# [SUPPLIED DATA]
__________________________________________________
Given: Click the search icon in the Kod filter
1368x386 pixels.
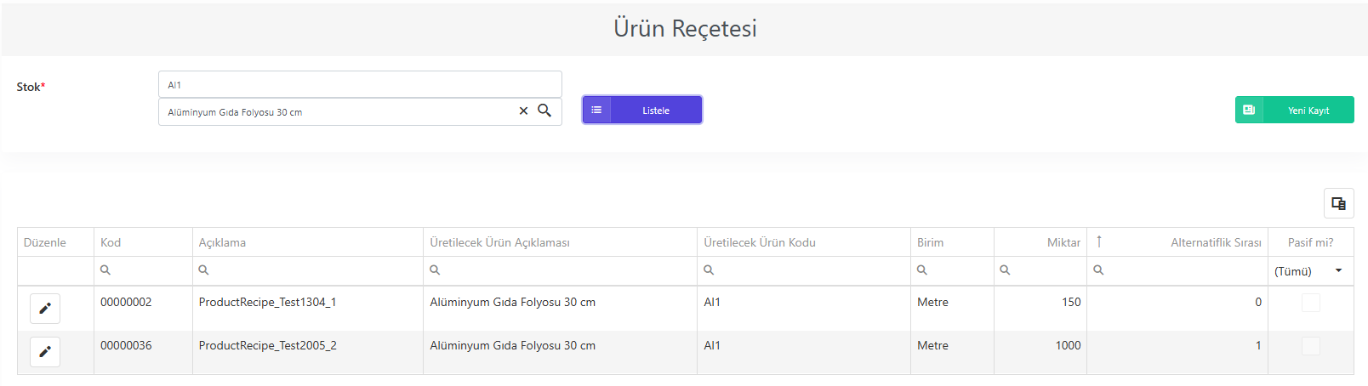Looking at the screenshot, I should point(105,270).
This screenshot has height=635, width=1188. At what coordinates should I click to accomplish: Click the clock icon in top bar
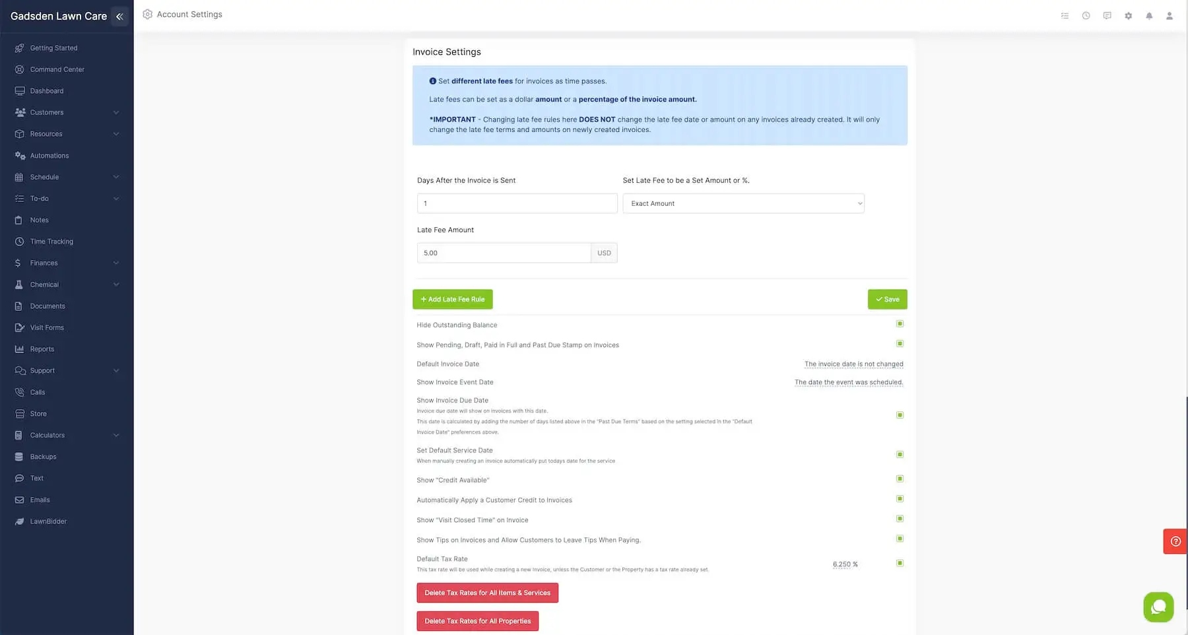[x=1086, y=16]
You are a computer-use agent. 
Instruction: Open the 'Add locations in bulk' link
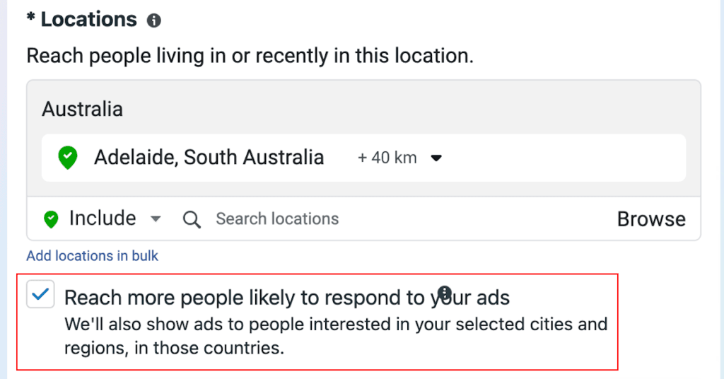pos(93,256)
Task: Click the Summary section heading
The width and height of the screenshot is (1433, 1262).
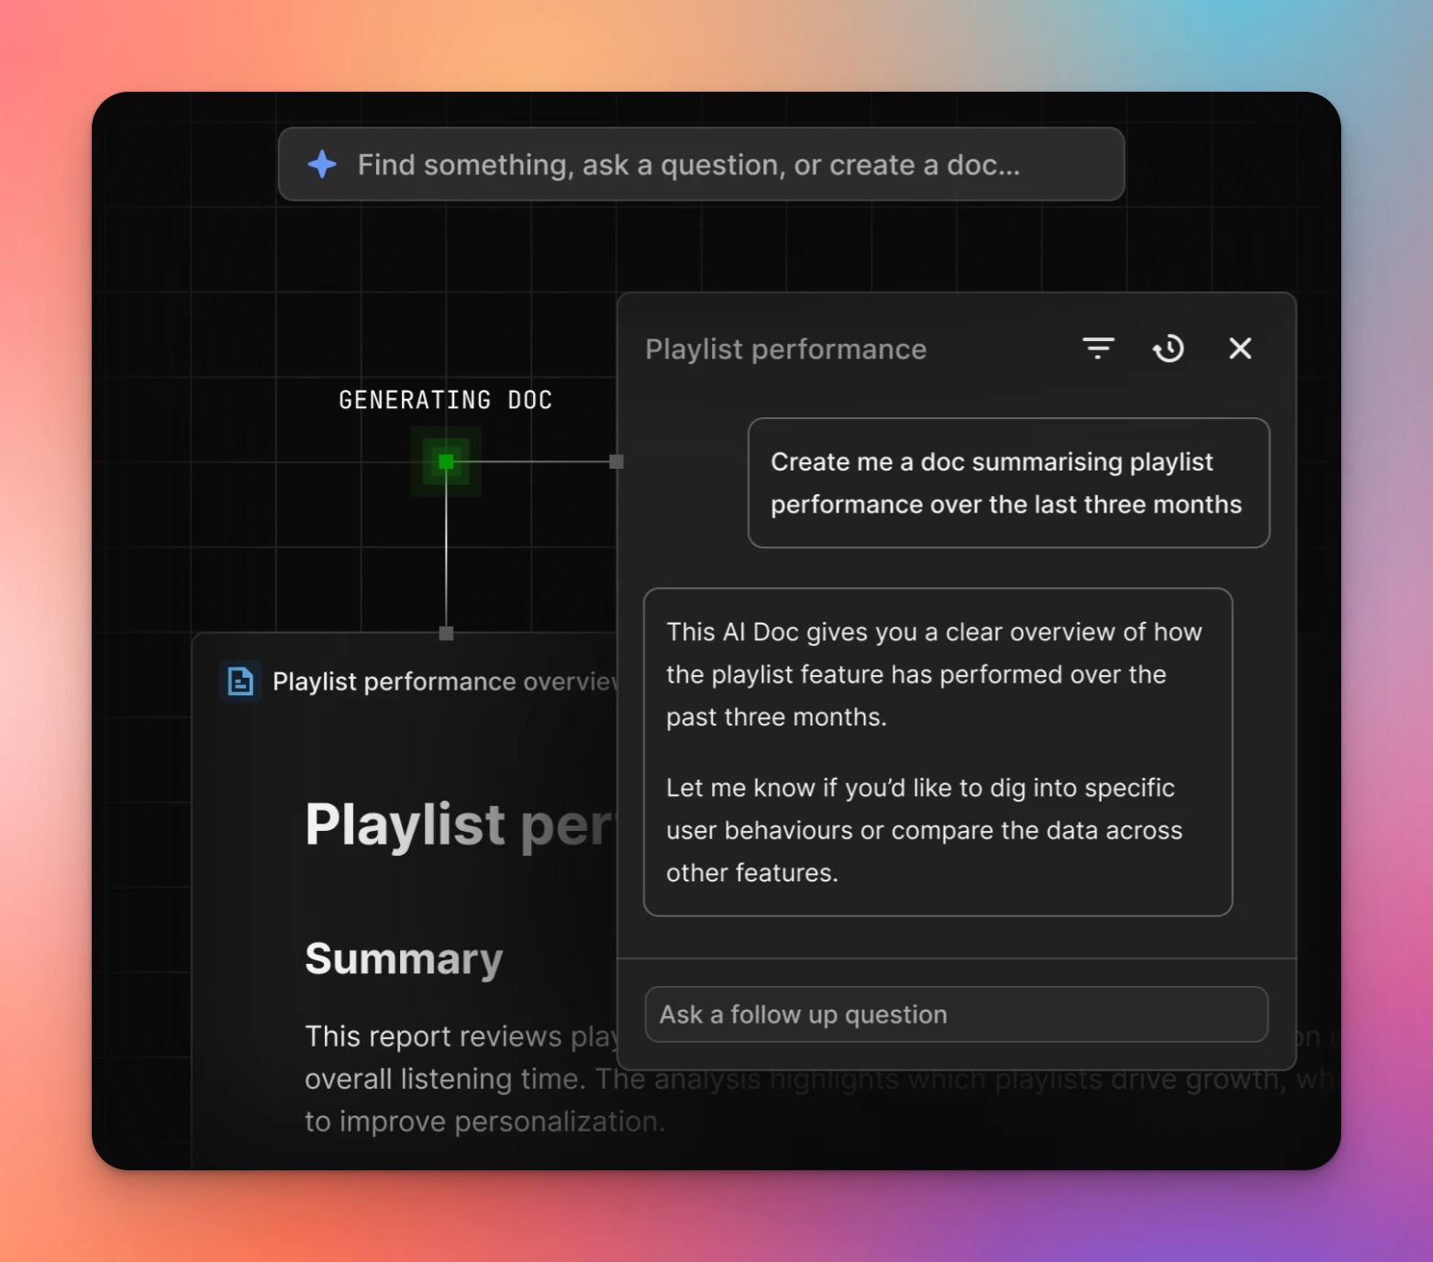Action: tap(404, 958)
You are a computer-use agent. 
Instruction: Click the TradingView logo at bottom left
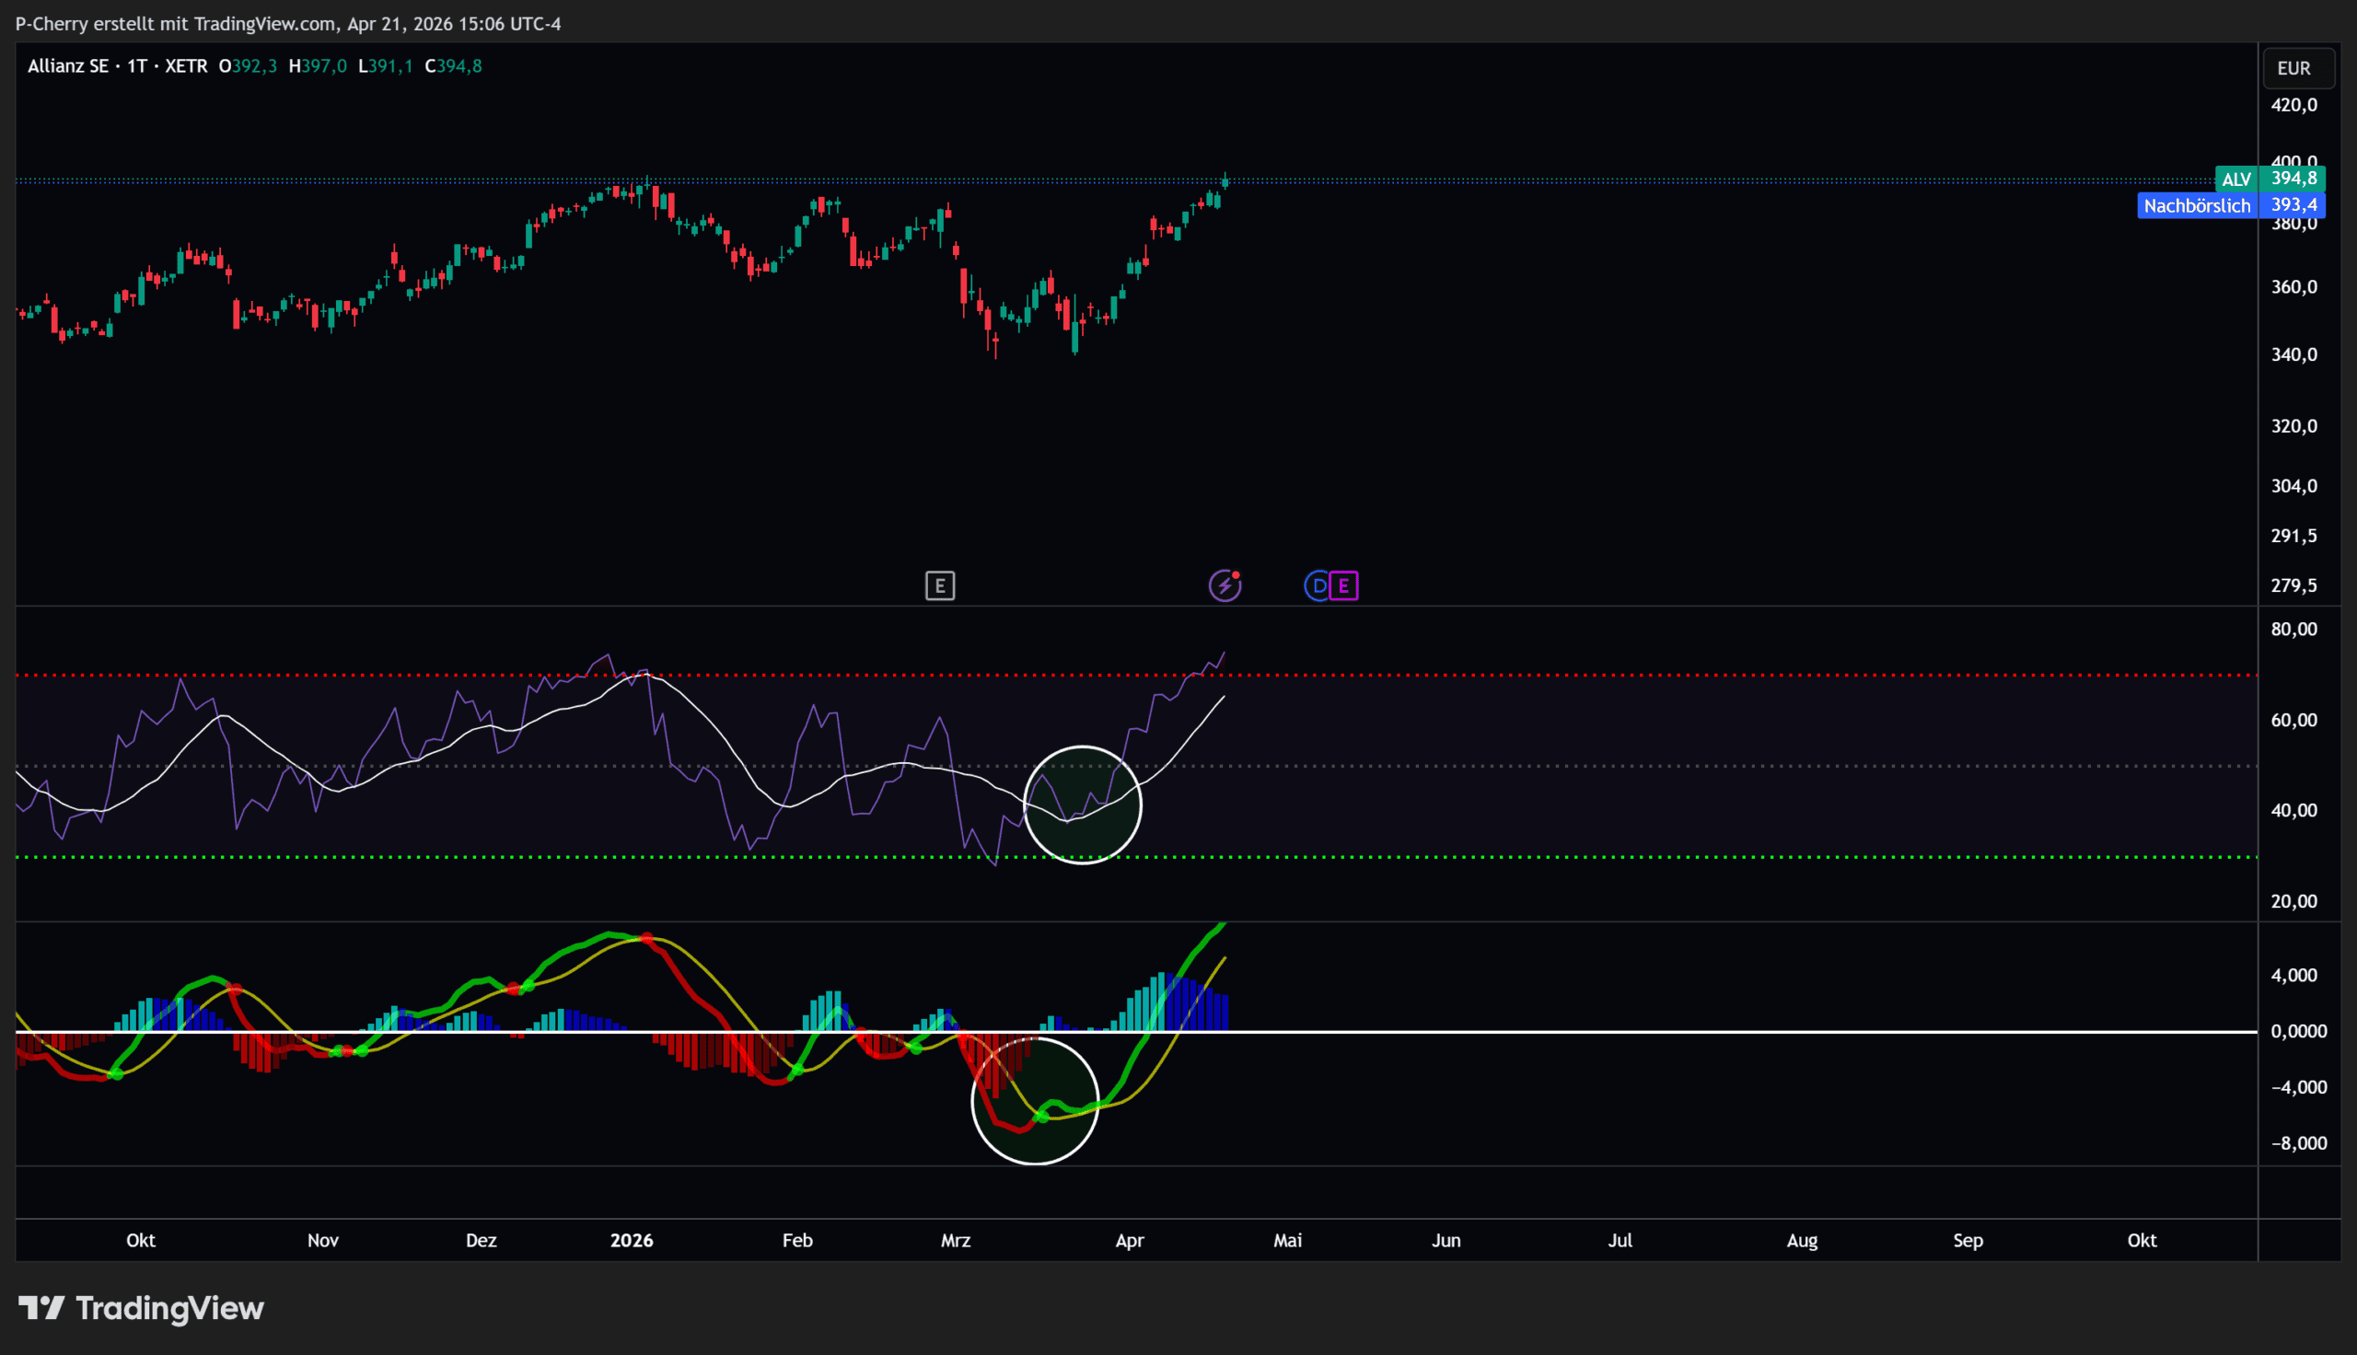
__________________________________________________
# [TASK INSTRUCTIONS]
List every line of the data above that contains the word "height".

# [FINAL ANSWER]
This screenshot has height=635, width=1188. At what coordinates should I click to accomplish: Click the clock icon in top bar
The width and height of the screenshot is (1433, 1262).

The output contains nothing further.